WORK TO COMPLETE:
Beginning at the line that holds "[Blu-Ray] (31, 1308)", restate each line exactly through the final line of the records. Include both of those lines.

EXCERPTED DATA:
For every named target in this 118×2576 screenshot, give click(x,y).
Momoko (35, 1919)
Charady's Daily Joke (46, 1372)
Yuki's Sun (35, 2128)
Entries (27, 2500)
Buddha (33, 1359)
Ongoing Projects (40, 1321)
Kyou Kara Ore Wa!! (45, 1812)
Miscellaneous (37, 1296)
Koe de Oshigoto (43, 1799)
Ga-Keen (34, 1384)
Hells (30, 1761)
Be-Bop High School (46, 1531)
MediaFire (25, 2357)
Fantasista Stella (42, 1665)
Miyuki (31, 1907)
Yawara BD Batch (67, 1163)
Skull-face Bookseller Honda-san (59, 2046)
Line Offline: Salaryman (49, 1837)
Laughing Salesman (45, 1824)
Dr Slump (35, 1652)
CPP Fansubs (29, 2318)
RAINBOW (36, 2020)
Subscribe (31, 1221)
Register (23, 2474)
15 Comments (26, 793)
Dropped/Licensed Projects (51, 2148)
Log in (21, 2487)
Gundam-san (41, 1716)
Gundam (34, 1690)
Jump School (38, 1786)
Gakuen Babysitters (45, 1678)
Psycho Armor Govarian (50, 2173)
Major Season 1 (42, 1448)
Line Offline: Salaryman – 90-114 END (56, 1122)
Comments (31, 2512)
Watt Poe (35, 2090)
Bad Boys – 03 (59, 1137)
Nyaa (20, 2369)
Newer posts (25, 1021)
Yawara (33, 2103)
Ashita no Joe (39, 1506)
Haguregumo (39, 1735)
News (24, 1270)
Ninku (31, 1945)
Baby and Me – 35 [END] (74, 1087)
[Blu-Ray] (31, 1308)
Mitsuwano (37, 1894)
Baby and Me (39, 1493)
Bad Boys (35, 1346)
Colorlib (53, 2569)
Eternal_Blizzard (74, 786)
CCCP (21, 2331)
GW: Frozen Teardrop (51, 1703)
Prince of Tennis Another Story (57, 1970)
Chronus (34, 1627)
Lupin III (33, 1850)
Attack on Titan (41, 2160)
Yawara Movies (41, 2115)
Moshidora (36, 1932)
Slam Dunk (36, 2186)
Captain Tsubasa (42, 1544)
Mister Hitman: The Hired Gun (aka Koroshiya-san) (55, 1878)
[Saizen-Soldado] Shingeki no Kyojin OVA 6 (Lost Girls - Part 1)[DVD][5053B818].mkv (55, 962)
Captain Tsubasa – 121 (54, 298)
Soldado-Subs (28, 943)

YOUR RESPONSE:
[Blu-Ray] (31, 1308)
Mitsuwano (37, 1894)
Baby and Me (39, 1493)
Bad Boys (35, 1346)
Colorlib (53, 2569)
Eternal_Blizzard (74, 786)
CCCP (21, 2331)
GW: Frozen Teardrop (51, 1703)
Prince of Tennis Another Story (57, 1970)
Chronus (34, 1627)
Lupin III (33, 1850)
Attack on Titan (41, 2160)
Yawara Movies (41, 2115)
Moshidora (36, 1932)
Slam Dunk (36, 2186)
Captain Tsubasa (42, 1544)
Mister Hitman: The Hired Gun (aka Koroshiya-san) (55, 1878)
[Saizen-Soldado] Shingeki no Kyojin OVA 6 (Lost Girls - Part 1)[DVD][5053B818].mkv (55, 962)
Captain Tsubasa – 121 (54, 298)
Soldado-Subs (28, 943)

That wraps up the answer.